На тонком — с правильными чертами — лице Вороны появляется выражение отчаянной решимости. Неужели он заявится сейчас, потребует своей законной доли? А почему бы и нет? После того как он заходит к нам, мама обязательно восклицает: "Какой красивый мальчик!" Так что он запросто может зайти, спросить, где я, и непременно на обратном пути обнаружит меня. И тогда мне уже не отвертеться. Придется всеми правдами и неправдами добывать хлеб…
Но Ворона почему-то не спешит заходить. А потом, видимо, и вовсе раздумывает. Подтянув на тощем брюхе много раз чиненные штаны, он неожиданно исчезает из поля зрения.
Облегченно вздохнув, я продолжаю наблюдение за прохожими.
Улица наша, улица имени наркома Луначарского, пожалуй, самая малолюдная в этой части города. Прохожие здесь такая же редкость, как и все остальное. Иногда, прежде чем кто-нибудь появится, проходит уйма времени. Я устанавливаю для себя даже закономерность: прохожие почему-то отдают предпочтение той стороне, с ее кривыми и разбитыми деревянными мостками.
Но кое-кто не забывает и нашу. Вот уже с добрых пару минут я слышу медленно приближающиеся шаги. Человек шагает тяжело и неровно.
Наконец он доходит до наших ворот и останавливается. И хотя отсюда мне его не видно, я догадываюсь, что он пытается прочесть номер нашего дома, почти полностью выгоревший на солнце и смытый дождем. Одну из двух троек вообще невозможно разглядеть.
К нам или не к нам?
К нам! Человек берется за дверное кольцо и осторожным поворотом поднимает щеколду. По тому, как он отпирает дверь — нерешительно, неумело, я тут же делаю вывод, что это наверняка кто-то из чужих…
Так и есть. Опираясь на самодельную суковатую палку, сильно прихрамывая, к нам во двор входит бородатый мужчина абсолютно деревенского вида. На нем старый помятый пиджачок, из-под которого выглядывает серая косоворотка с белыми пуговицами. Не лучше и брюки — заплата на заплате.
Поначалу у меня и в мыслях нет, что его интересуем мы, а не хозяйка с ее многочисленными деревенскими родственниками и знакомыми. И вдруг он, не останавливаясь у хозяйкиного крыльца, поворачивает к нашему флигельку.
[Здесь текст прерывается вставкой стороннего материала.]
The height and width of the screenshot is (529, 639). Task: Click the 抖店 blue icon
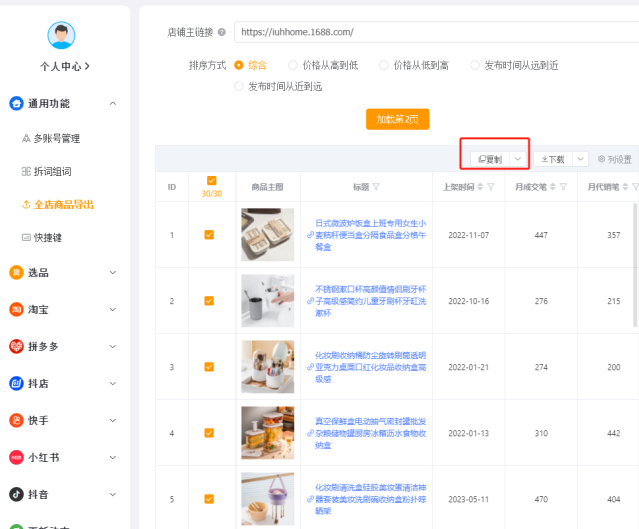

Кто он? Что ему надо от нас?
Я весь сгораю от любопытства, высовываюсь из своего закутка. Но опасение, что человек может обернуться и увидеть меня, подумать, что я подсматриваю за ним, заставляет снова укрыться в кустах…
Первой незнакомца замечает Луша, стоявшая у окна. Он еще только поднимается по ступенькам крыльца, а она уже выскакивает к нему. Даже издалека я слышу ее взволнованное мычание. Она хватает человека за руку и ведет его в дом.
Значит, он к Луше?
И тут меня обжигает воспоминание. Как-то на днях я услышал разговор мамы с тетей Маней о Луше. Оказывается, в позапрошлом году всю Лушину семью, включая братьев, живших отдельно от родителей, раскулачили и сослали куда-то на Север. Лушу же не тронули, потому что она еще до коллективизации ушла в город на заработки. По твердому убеждению мамы, несомненно, учли и то, что она инвалид. "Дочь за отца не отвечает", — сказала мама, не подозревая, что в скором времени почти те же самые слова произнесет товарищ Сталин.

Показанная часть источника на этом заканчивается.